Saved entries
---+---

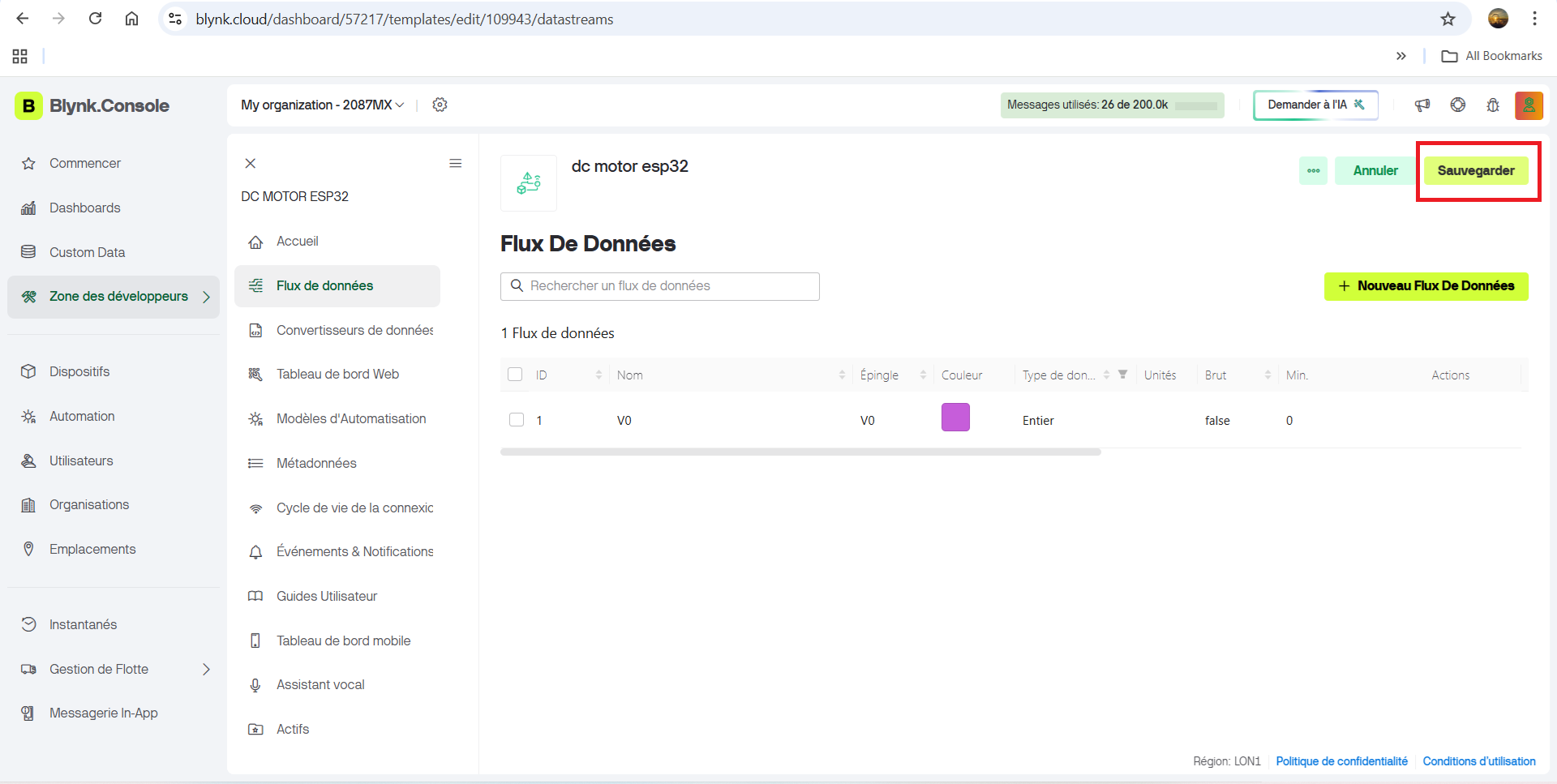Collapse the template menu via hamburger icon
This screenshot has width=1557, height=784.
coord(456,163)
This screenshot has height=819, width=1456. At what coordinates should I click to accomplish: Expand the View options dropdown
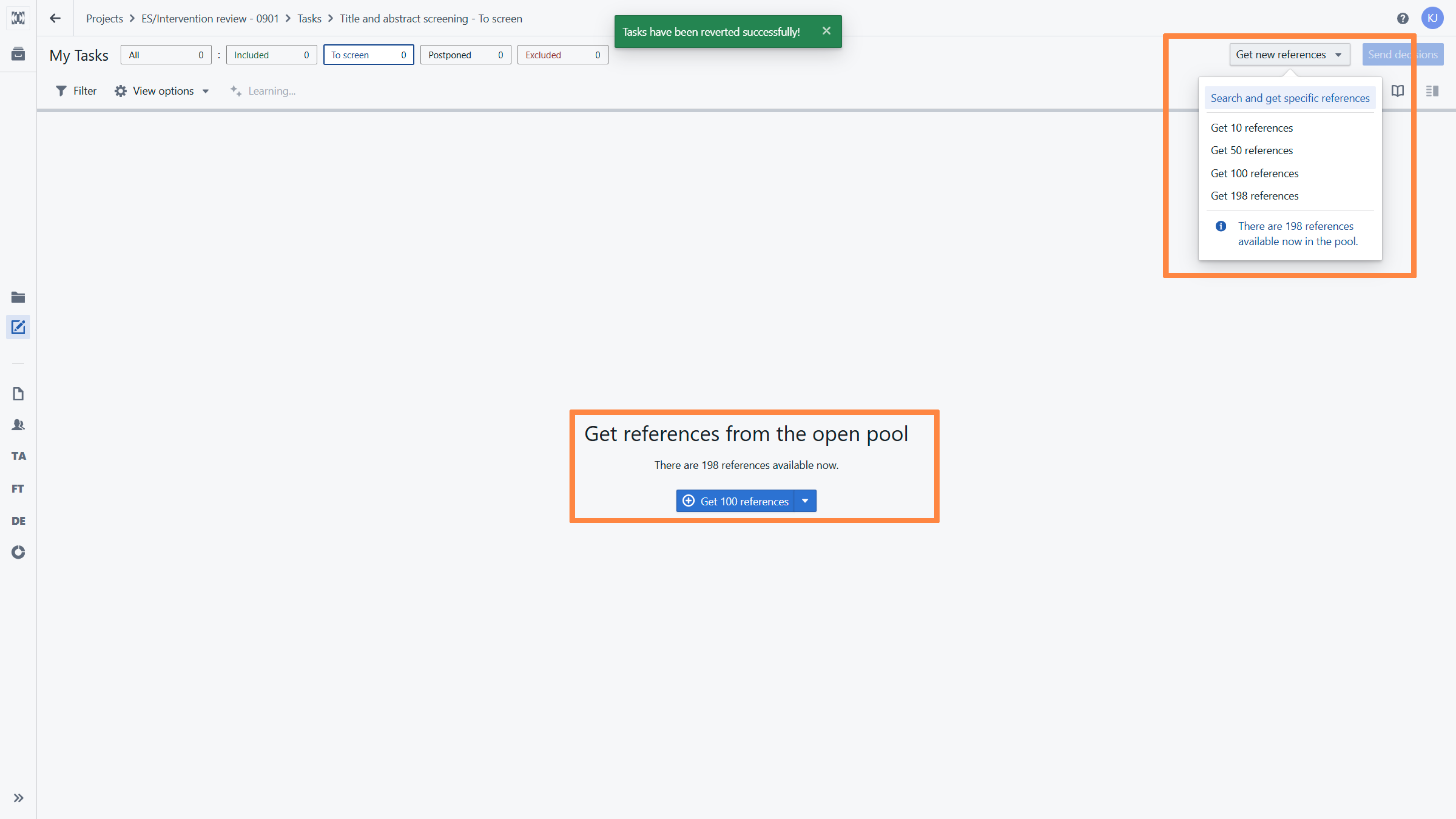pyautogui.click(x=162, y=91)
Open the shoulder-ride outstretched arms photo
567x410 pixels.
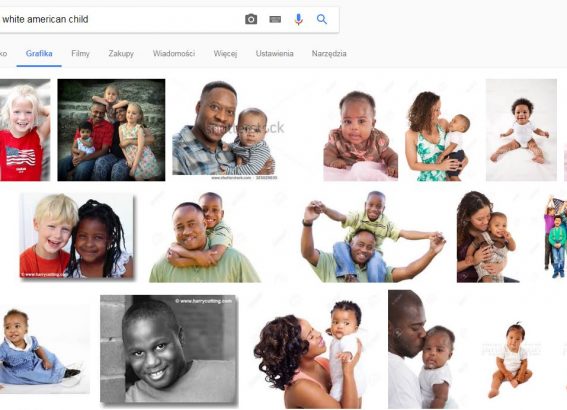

---+---

__PROMPT__
Could you edit the material above so that "dropdown" becomes "drop-down list", keeping everything else the same and leaving out the pictures?

__WORKED ANSWER__
Collapse the template menu via hamburger icon
This screenshot has width=1557, height=784.
coord(456,163)
This screenshot has height=819, width=1456. At what coordinates should I click to accomplish: Expand the View options drop-down list
pyautogui.click(x=162, y=91)
Open the shoulder-ride outstretched arms photo
567x410 pixels.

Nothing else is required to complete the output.